I'm feeling MUCH BETTER after a little two week pause in the program. I am starting to feel a little more motivated to workout and I'm not feeling so grumpy and moody. BURNOUT is when our bodies are trying to tell our minds that it's time to STOP. Too much work, too much stress, too much activity, too much wear-and-tear on the body, too much emotional stress-- it all adds up, and the body starts to give us some pretty serious signals that it needs a little more TLC and rest to handle these demands.

RECOVERY:

For me, that means backing off of the cardio and weights and switching to long, slow, mellow activities (relaxing bike rides and walks in the park). It also means relaxing my diet (ie, eating what I FEEL like for a few days, even if it means that my weight will go up on the scale... It's about RECOVERY and BALANCE, not about restriction at this point.) I am trying to focus on understanding my moods and signals better, giving myself permission to FEEL the FEELINGS, FOLLOW my IMPULSES, EXPRESS my EMOTIONS, and HAVE A LITTLE FUN.

WEIGHT GAIN? (NO PROB):

...Naturally, I'm anxious about the scale (ugh, always that darned scale), and I am quite certain that the weight loss part of my fitness goal has taken a big leap in the wrong direction. But I'm less concerned about the numbers than about my HEALTH, HAPPINESS, and WELL-BEING. Sometimes weight goes up and sometimes it goes down and sometimes it isn't a good indicator of our health and balance as a person. 
Kisses!
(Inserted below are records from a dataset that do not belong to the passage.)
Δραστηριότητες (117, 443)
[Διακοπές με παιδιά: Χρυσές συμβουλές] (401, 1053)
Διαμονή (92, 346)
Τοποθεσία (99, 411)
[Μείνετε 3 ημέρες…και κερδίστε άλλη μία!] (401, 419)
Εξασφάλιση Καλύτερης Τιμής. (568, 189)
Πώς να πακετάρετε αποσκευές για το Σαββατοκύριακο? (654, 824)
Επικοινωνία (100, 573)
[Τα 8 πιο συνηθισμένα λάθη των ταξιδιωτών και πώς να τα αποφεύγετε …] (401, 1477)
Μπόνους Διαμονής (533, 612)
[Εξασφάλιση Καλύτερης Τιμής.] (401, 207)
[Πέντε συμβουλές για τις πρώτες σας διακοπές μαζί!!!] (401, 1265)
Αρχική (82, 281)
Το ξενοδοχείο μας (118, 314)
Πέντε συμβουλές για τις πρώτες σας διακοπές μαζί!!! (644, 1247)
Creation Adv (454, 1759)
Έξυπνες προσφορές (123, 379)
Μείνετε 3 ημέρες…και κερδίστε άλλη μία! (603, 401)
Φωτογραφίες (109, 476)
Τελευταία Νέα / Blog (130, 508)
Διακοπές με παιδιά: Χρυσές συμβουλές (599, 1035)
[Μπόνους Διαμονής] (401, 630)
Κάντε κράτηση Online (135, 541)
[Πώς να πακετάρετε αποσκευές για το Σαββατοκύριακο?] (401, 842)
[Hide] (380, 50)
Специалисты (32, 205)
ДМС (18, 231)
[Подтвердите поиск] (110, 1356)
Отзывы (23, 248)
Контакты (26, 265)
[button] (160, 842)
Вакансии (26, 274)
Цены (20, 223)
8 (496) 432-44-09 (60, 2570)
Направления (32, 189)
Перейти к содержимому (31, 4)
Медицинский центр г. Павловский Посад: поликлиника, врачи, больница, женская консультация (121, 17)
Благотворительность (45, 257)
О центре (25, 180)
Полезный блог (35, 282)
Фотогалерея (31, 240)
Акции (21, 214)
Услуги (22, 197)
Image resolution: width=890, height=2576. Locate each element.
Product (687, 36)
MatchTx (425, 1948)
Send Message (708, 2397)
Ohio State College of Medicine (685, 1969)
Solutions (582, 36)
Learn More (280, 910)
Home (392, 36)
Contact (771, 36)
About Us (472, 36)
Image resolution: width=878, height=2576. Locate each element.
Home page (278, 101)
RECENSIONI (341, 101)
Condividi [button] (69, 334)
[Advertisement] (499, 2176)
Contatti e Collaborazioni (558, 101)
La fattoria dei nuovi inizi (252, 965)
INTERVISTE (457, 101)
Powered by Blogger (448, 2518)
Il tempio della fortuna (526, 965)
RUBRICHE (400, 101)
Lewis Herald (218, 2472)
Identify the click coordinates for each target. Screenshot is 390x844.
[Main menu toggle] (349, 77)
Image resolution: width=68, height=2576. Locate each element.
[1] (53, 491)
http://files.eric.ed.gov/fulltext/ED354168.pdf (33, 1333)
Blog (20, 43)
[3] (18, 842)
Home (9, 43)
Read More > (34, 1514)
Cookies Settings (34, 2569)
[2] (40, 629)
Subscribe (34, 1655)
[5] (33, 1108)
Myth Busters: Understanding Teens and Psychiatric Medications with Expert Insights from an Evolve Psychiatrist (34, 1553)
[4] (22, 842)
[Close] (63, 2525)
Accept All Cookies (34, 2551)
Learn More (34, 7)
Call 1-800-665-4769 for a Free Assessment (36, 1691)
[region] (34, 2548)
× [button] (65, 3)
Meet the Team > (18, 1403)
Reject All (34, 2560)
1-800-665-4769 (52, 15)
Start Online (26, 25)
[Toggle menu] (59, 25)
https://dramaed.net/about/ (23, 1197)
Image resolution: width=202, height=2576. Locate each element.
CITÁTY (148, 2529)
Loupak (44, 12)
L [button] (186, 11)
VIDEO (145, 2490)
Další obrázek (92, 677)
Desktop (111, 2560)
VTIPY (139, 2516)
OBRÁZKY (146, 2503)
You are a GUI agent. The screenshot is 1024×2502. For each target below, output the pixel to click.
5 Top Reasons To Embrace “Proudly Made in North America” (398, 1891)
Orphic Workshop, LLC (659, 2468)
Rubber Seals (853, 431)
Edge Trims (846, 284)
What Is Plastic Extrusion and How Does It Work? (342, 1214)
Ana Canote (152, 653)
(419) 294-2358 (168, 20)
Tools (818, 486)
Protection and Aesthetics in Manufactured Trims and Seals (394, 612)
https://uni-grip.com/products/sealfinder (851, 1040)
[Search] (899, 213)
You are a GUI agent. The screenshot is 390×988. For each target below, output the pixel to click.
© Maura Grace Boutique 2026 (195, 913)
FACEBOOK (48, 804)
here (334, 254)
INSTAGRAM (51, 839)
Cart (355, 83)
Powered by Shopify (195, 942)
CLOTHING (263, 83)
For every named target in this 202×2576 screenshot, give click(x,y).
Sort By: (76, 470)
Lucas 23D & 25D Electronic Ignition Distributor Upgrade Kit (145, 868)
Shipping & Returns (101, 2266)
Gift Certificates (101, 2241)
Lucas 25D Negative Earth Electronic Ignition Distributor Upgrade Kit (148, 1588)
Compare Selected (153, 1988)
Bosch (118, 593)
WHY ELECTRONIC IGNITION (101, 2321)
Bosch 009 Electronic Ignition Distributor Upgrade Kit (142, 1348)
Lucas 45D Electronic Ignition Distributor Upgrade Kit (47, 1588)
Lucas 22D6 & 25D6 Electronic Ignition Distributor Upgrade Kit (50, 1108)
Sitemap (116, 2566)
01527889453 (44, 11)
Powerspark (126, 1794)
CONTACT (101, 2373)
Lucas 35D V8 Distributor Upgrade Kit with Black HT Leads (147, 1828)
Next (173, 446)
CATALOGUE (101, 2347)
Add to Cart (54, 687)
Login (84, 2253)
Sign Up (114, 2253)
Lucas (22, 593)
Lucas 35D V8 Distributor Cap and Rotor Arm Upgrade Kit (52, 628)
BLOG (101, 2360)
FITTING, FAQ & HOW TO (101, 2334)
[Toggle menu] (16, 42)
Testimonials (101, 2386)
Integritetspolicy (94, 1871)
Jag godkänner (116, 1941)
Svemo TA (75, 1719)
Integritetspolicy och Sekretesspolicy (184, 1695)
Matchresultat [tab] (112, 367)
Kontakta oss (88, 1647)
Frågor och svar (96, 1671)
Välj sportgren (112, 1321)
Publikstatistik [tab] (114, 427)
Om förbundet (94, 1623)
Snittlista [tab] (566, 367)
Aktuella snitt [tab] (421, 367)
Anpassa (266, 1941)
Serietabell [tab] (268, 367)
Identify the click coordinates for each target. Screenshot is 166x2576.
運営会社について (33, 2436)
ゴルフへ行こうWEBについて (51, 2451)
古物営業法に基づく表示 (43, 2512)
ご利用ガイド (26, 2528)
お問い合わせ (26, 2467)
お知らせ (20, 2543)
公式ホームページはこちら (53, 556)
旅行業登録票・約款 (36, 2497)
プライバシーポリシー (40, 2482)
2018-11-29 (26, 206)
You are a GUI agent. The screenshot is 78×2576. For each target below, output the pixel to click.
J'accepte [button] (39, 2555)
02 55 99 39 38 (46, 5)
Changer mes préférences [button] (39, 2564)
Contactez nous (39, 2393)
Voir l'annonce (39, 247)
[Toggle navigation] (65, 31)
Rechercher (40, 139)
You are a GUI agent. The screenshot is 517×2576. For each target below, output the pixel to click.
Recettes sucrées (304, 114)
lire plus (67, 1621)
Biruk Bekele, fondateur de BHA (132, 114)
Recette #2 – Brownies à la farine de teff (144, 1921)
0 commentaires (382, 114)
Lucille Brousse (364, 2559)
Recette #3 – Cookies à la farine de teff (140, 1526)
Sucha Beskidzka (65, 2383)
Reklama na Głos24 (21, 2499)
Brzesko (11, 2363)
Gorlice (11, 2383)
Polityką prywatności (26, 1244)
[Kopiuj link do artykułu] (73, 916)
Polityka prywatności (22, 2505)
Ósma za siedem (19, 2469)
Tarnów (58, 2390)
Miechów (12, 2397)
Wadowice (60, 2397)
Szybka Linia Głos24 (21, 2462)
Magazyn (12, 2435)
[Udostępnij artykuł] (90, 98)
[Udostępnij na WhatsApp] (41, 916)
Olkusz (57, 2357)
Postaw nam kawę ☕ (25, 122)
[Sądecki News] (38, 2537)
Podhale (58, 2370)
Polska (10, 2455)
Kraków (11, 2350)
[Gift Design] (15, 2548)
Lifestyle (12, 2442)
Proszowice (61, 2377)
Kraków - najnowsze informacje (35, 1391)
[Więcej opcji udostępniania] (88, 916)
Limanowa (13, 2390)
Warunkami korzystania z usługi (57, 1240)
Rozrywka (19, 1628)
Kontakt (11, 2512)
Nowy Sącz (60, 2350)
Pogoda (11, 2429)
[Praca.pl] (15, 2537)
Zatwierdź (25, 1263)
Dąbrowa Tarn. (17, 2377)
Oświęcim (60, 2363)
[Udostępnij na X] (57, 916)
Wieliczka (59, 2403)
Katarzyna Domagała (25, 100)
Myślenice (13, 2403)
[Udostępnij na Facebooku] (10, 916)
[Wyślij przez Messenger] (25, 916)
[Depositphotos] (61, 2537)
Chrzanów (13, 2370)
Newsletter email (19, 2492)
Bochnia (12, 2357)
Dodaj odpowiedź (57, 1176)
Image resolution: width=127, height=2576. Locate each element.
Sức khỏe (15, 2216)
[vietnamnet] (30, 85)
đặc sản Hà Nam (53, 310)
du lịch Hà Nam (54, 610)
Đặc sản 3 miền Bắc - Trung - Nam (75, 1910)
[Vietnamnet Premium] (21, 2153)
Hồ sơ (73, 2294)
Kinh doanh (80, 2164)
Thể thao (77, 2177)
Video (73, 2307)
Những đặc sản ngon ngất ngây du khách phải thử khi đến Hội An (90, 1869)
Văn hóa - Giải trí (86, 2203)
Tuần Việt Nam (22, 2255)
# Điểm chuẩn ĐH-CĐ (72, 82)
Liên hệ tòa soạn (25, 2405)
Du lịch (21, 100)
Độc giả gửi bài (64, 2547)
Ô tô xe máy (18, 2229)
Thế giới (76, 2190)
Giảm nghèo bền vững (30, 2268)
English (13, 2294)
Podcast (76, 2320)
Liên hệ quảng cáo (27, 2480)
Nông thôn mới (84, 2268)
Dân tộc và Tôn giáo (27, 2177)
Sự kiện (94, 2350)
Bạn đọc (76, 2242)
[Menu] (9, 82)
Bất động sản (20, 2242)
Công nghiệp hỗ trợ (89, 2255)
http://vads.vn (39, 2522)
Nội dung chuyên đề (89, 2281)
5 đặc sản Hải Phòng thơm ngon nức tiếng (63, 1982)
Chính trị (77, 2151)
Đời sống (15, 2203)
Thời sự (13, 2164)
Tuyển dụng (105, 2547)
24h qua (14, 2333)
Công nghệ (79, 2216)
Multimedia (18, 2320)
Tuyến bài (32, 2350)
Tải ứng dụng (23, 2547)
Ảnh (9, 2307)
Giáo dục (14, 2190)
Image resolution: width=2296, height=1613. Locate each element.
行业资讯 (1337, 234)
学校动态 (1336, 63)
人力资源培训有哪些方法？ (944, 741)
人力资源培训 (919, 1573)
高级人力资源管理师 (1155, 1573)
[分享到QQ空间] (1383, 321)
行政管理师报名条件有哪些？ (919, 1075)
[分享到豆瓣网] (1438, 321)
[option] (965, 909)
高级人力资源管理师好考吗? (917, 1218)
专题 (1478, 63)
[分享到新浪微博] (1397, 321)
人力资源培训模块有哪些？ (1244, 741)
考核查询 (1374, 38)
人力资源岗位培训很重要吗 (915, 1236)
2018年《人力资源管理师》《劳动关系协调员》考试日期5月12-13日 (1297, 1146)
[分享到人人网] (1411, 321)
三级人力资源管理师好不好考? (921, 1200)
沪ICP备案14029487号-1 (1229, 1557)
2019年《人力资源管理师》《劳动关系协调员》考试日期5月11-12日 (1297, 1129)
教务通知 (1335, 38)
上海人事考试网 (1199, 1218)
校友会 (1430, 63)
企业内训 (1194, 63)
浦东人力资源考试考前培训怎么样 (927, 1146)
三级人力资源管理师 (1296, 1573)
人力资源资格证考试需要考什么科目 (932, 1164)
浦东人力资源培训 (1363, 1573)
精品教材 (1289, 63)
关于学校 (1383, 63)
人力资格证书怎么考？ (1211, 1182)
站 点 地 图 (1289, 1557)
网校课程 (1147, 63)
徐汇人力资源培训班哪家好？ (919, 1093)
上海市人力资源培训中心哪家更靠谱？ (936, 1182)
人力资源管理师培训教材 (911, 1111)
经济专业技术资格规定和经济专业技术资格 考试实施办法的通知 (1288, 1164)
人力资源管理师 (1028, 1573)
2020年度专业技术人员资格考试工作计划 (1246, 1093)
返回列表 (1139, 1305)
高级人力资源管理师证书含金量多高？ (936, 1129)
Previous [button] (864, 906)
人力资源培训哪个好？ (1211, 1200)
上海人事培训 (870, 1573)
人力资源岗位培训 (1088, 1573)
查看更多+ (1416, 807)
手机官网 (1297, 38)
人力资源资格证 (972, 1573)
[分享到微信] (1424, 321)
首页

Hang in there, it's gonna get better!

MOVING FORWARD:

Goals for weeks 6-10: 

  • Get back to "blue cooler bag" eating (ie, pack meals for the day, and if it's not in the bag, don't eat it).
  • Daily fitness activity: put my stress and difficult emotions into ACTION and don't just let stress build up or turn into mindless eating.
  • Weight loss goal: focus on 0.5 to 1 kg per week (SLOW IT DOWN, GET IT RIGHT!)
  • FOCUS = HEALTHY and HAPPY and FIT!